Ottawa: Early Earth was largely covered with an oceanic crust-like surface unlike the continental crust that researchers had expected to find, suggests a new study.
“It gives us important information about how the early continents formed. Because it’s so far back in time, we have to grasp at every piece of evidence we can. We have very few data points with which to evaluate what was happening on the Earth at this time,” said Jesse Reimink, researcher at the University of Alberta, in Canada, of the study that examined the world’s oldest rock unit estimated to be 4.02 billion years old.
Only three locations worldwide exist with rocks or minerals older than four billion years old — Northern Quebec, mineral grains from Western Australia and the rock formation from Canada’s Northwest Territories which was examined for the study. Earth is estimated to have been created 4.5 billion years ago.
Reimink’s study found the presence of well-preserved grains of the mineral zircon during fieldwork in an area roughly 300 km north of Yellowknife.
“Zircons lock in not only the age but also other geochemical information that we’ve exploited in this paper. Rocks and zircon together give us much more information than either on their own,” Reimink added.
Zircon retains its chemical signature and records age information that does not get reset by later geological events, while the rock itself records chemical information that the zircon grains do not, the study suggested.
The researchers explain that the chemistry of the rock itself looks like rocks transitional between oceanic and continental crust and examined to analyse those chemicals that the magma intrudes into the surrounding rock.
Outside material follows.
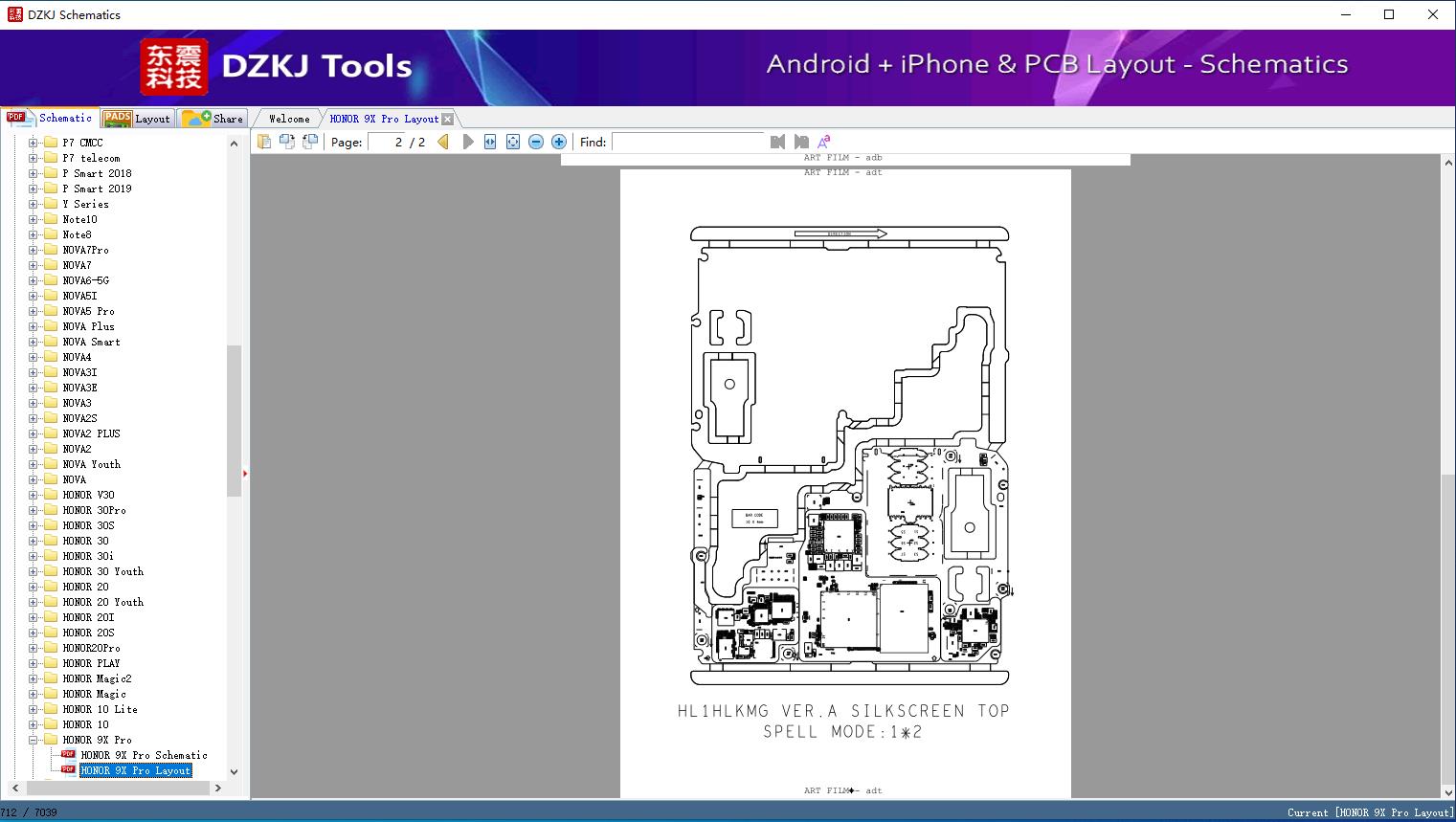Switch to the Layout tab

point(136,119)
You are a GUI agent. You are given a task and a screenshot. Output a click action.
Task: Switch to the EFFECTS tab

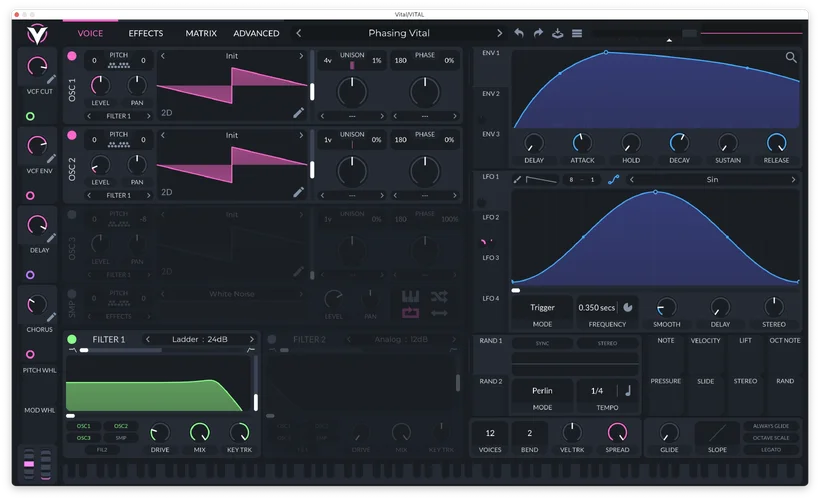coord(146,33)
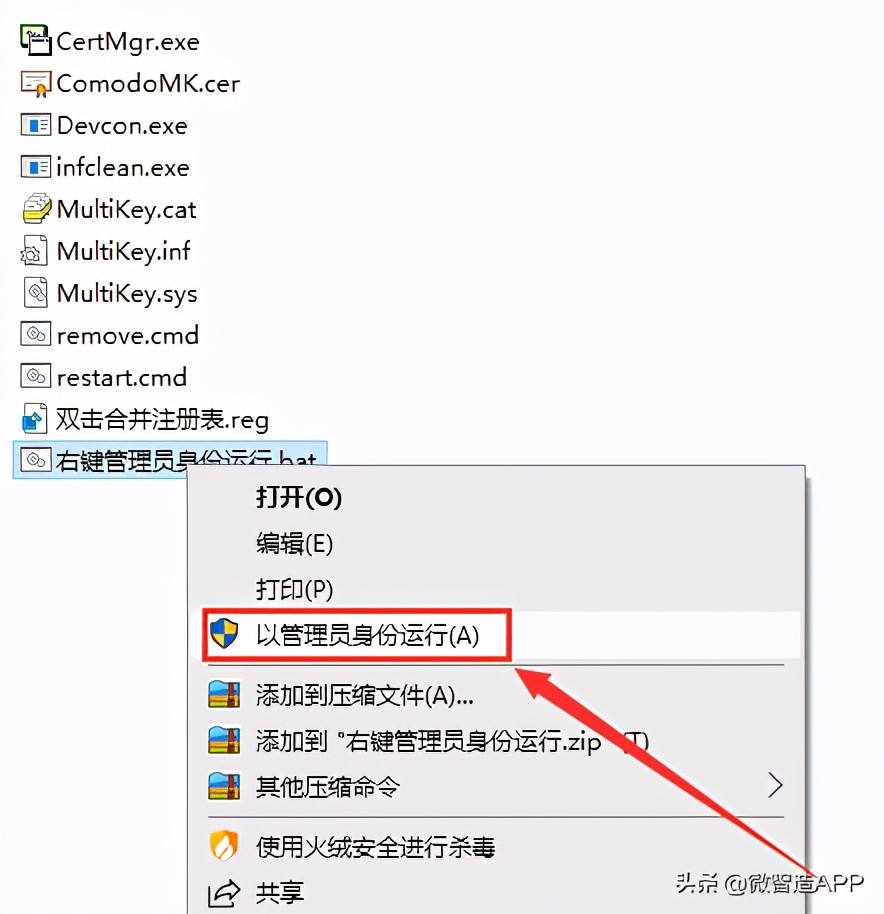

“While the magma cooled, it simultaneously heated up and melted the rock around it, and we have evidence for that,” Reimink said.
According to the study, published in the journal Nature Geoscience, the presence of continents above water and exposed to the atmosphere has huge implications in atmospheric chemistry and the presence or absence of life.
The amount of continents on the Earth has a large chemical influence both on processes in the deep Earth (mantle and core) and at the Earth’s surface (atmosphere and biosphere).